Traditionally film measurement with high spatial resolution is performed to confirm RFP and UCP agreement. Maitz et al. used a specially designed tool, in which a pin pierced a very small hole indicating the UCP, for film irradiation, and the coincidence of UCP and RFP was confirmed [13]. Alternatively, Maraghechi et al. utilized a MicroDiamond detector, which has 0.004 mm3 active volume, and demonstrated that the coincidence between the UCP and RFP was less than 0.3 mm for the ICON system [14]. In TG 178, the tolerance of Focus precision QA using the vendor-provided QA tool plus is ≤ 0.2 mm for PERFEXION and ICON LGK systems, and the deviation between the UCP and RFP should not change considerably from 1 day to the following day [6]. Our study demonstrated that the accuracy of Focus precision QA was found to be within tolerance over a long-term period when the calibration between UCP and RFP was appropriately performed. The required offset values were different in each direction (Fig. 3), and the magnitude of the offset value was slightly but significantly changed before and after the replacement operation. The reason of the slight change in offset value may be the extensive work required. The fact that significant differences were observed even when the offset value was used may be due to the skill of the engineer who determined the optimal offset value or accurately positioned the LGK system. The half-life period of the cobalt-60 sources is approximately 5.3 years, and thus, periodic source replacement operation (5–7 years) is required due to prolonged treatment time. Our data are valuable because there are not many ICON devices that have reached the time of source replacement. To replace the sources, the PPS, cables, and covers surrounding the shielding are completely removed as shown in Fig. 1, and this extensive operation may affect the offset value. In this study, the deviation became smaller after the source replacement, but it is possible that it could become larger. Careful QA to ensure proper calibration after source replacement may be worthwhile.

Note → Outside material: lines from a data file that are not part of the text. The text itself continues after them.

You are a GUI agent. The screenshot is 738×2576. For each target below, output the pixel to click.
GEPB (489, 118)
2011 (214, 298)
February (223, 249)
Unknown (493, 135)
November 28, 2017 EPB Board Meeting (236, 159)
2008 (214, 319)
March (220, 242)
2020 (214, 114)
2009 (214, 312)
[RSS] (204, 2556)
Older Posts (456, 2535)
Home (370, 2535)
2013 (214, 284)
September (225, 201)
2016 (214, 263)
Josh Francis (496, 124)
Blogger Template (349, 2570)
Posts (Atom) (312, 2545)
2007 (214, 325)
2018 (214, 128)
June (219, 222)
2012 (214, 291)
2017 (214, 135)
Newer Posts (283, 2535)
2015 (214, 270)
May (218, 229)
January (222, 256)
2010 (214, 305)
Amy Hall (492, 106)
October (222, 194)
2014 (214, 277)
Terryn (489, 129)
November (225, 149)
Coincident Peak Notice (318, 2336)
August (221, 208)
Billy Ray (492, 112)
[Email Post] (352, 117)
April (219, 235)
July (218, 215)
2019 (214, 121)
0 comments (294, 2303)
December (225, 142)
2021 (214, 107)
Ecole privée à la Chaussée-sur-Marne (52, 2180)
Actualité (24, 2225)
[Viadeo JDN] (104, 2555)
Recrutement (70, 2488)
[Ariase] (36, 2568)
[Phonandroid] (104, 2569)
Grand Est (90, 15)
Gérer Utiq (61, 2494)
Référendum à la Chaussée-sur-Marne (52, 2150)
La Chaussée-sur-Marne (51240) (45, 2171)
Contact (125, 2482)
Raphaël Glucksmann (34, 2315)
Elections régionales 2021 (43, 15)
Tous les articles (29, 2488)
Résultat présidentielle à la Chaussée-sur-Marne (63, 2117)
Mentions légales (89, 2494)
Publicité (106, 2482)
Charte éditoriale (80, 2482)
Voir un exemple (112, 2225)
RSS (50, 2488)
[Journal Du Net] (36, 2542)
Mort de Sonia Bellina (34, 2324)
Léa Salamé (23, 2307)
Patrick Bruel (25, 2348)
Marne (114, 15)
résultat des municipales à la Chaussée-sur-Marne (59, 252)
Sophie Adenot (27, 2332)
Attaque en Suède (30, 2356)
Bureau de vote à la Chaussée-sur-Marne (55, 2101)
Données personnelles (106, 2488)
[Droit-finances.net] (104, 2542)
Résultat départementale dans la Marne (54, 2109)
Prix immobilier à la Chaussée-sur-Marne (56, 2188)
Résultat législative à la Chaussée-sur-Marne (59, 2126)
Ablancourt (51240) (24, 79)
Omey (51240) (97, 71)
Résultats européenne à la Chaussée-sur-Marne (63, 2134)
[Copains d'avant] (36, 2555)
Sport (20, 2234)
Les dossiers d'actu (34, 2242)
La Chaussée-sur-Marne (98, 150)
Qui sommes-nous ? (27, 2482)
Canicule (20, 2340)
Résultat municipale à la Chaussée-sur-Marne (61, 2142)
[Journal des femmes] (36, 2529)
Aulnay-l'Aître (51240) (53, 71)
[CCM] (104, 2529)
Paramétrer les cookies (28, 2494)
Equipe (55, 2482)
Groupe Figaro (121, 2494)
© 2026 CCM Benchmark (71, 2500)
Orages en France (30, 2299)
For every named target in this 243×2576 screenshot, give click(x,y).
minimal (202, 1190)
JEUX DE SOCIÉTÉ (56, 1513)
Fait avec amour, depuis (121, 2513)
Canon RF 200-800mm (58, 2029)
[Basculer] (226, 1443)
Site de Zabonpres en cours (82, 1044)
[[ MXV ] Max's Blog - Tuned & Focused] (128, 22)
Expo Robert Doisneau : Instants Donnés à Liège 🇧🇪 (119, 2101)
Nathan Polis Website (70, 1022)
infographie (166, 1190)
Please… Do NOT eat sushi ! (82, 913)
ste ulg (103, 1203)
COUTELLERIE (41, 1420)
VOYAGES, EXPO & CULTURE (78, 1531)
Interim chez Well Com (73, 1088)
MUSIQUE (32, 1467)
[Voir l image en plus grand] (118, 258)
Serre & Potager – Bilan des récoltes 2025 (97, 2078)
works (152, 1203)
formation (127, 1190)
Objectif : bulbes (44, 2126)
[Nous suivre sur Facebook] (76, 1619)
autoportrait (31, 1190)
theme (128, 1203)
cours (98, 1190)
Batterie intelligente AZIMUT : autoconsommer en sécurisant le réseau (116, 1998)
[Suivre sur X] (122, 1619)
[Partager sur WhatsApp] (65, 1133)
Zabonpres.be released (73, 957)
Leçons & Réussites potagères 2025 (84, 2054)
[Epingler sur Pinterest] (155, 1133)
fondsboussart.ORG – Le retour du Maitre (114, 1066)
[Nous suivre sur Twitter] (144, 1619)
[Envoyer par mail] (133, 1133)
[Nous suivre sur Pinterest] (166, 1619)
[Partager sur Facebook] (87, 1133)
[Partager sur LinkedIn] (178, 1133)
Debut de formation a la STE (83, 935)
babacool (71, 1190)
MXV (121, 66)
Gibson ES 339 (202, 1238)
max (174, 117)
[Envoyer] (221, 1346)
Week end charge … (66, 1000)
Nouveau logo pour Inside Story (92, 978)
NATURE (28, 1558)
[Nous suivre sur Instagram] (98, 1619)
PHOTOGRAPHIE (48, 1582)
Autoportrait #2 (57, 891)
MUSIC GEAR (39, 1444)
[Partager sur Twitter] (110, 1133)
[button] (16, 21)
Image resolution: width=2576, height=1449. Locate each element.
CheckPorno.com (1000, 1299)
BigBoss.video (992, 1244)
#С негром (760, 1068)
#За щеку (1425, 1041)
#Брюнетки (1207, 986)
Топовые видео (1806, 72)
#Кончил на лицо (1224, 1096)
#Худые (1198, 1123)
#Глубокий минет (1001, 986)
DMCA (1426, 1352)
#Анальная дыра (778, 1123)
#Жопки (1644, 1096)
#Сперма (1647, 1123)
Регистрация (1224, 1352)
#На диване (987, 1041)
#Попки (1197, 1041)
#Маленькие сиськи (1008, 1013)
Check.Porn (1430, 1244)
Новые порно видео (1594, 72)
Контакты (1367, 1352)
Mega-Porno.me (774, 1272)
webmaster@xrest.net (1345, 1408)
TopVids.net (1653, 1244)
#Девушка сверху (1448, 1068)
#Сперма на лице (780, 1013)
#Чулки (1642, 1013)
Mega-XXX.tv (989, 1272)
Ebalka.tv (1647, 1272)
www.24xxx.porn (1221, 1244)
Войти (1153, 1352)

When installing the ICON system, the establishment of a transformation between the reconstructed image space in CBCT and the Leksell coordinate space is achieved by the manufacturer. Thereafter, the users need to perform the CBCT Precision QA to ensure the accuracy of dose delivery of CBCT-based treatment, and the tolerance is ≤ 0.4 mm. AlDahlawi et al. demonstrated that the mean ± SD of the CBCT precision QA test was 0.12 ± 0.04 mm and the deviation was below tolerance for 2 years [15]. Our study supports their data that the geometric accuracy of the CBCT equipped with the ICON system is guaranteed over time, and we provided a new finding that the geometric accuracy of CBCT before and after source replacement was unchanged. This may be explained by the fact that the deviation of CBCT geometry was calculated from the reference positions of the BBs not from the LGK coordinate system.

Several limitations are included in our study. First, we focused on the geometric accuracy of the RFP and CBCT, although there are many QA tests that should be performed such as radiation and patient safety tests, mechanical checks, and dosimetric tests [6]. Second, the deviations can vary depending on the systems, so a multi-center study is expected. We consider that the daily Focus and CBCT precision QA will continue to be necessary for LGK system [6], as it is usually treated with 0 mm margins. However, in the future, QA may be simplified with a scheduled interval if it can be shown that the accuracy of LGK at multiple facilities can be guaranteed. Finally, this study evaluated the deviation of RFP with the collimator size of 4 mm, while the ICON system can utilize the size of the collimator from 4 to 16 mm accounting for the target size. The magnitude of deviation might be varied depending on the collimator size.

In conclusion, the geometric quality assurance of RFP and CBCT for the ICON LGK system is guaranteed within a tolerance reported in AAPM TG 178 for a long-term period. The deviation of RFP was slightly but significantly changed between before and after the cobalt-60 source replacement, and careful QA may be required after the operation.